The NCAA rule requires college athletes who transfer among Division I schools to wait one year before competing in games, unless the NCAA waives the rule for a particular athlete. The NCAA began automatically exempting first-time transfers from the regulation in 2021 but has continued to enforce the rule for subsequent transfers and deny waivers for no legitimate reason.

Since its founding in 1906, the NCAA has expanded its rulebook beyond field contests to regulate off-the-field competition among its member institutions and manage the burgeoning business of collegiate sports. Some regulations are essential for the administration of college sports, the coalition’s lawsuit acknowledges. However, Raoul and the attorneys general argue that certain rules lacking a clear procompetitive benefit may run afoul of the nation’s antitrust laws, which are rooted in the belief that market forces yield the best outcomes.
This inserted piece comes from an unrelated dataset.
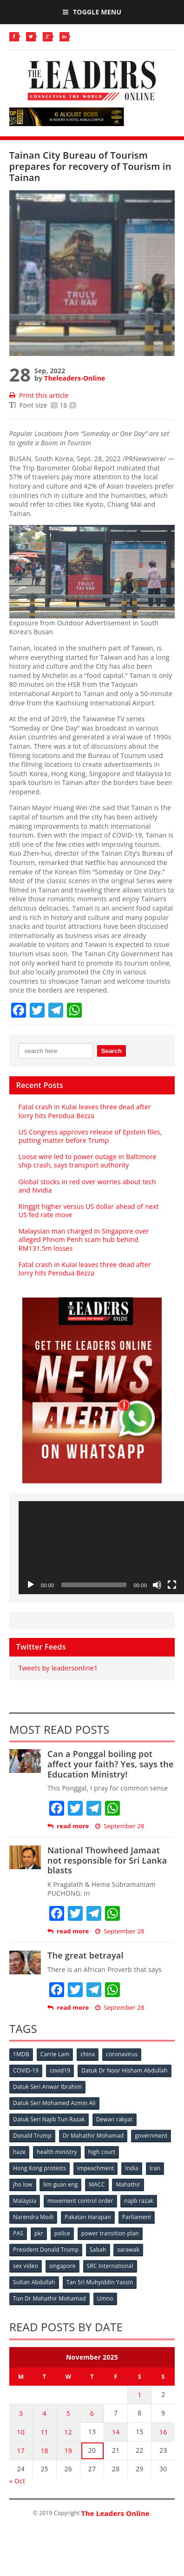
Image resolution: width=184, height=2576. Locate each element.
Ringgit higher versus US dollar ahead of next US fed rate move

In justifying the one-year waiting period for second-time transfers, the NCAA cites the promotion of academic well-being and the preservation of athletic amateurism. Raoul and the coalition call the connection between the rule and these goals “pretextual”; note that these purported goals can be accomplished through less-restrictive means; and argue that the harm it does to athletes, universities, and fans far exceeds any supposed benefits.

According to Raoul and the coalition, the one-year waiting period constitutes 20% of the total time allotted by NCAA regulations for the completion of a college athlete’s full eligibility – and, as such, could prove devastating for athletes seeking to optimize their career and welfare by transferring to schools that better suit them.

The NCAA often describes the college athlete experience as transformative, with competition playing a key role. However, Raoul and the attorneys general argue that preventing students from competing hinders the full realization of this experience. Students deprived of the opportunity to compete in their chosen sports are denied the benefits that competition offers in preparing them for life, as acknowledged by the NCAA, and often suffer other harms, including financial harms and negative impacts to their mental health and well-being.